• _What needs to be done_: Each line of the entries that mentions the string "menu" needs to be reported.

** Opening Information supplied block **

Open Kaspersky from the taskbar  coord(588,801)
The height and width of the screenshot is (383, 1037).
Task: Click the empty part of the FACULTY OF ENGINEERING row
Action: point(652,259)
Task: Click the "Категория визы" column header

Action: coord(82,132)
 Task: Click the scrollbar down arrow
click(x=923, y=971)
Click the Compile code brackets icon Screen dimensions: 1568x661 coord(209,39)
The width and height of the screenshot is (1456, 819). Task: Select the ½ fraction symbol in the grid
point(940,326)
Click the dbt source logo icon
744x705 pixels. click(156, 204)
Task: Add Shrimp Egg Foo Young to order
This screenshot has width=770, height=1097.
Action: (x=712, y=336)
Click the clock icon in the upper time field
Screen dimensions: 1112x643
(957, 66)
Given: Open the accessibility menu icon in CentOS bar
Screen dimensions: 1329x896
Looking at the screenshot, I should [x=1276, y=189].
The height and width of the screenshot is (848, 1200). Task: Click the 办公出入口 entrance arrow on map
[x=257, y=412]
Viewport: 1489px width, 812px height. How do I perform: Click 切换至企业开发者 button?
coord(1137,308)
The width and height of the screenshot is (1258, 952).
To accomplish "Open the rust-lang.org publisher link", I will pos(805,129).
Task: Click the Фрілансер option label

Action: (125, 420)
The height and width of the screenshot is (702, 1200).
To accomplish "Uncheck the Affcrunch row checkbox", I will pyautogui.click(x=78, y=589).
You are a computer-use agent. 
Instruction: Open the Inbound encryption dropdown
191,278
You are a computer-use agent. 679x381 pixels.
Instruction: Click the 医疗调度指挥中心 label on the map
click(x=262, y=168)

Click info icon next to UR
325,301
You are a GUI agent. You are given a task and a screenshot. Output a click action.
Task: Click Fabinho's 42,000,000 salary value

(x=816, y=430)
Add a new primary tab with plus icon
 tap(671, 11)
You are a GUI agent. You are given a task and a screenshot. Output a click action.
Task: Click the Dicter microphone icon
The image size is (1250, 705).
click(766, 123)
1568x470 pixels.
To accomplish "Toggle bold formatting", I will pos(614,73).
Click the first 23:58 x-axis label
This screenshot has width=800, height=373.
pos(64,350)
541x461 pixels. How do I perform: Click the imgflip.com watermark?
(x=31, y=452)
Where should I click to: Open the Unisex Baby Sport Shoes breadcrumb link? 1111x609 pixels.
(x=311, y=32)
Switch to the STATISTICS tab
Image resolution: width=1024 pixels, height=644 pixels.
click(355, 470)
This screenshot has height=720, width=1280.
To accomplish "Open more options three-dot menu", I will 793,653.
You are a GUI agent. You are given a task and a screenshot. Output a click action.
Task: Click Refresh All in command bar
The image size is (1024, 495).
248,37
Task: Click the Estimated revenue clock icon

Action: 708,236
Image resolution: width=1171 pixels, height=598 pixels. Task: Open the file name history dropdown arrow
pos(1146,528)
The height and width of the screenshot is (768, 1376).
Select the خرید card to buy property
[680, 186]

** Closing Information supplied block **

• _Reply_:
Given: Open the accessibility menu icon in CentOS bar
To accomplish "Open more options three-dot menu", I will 793,653.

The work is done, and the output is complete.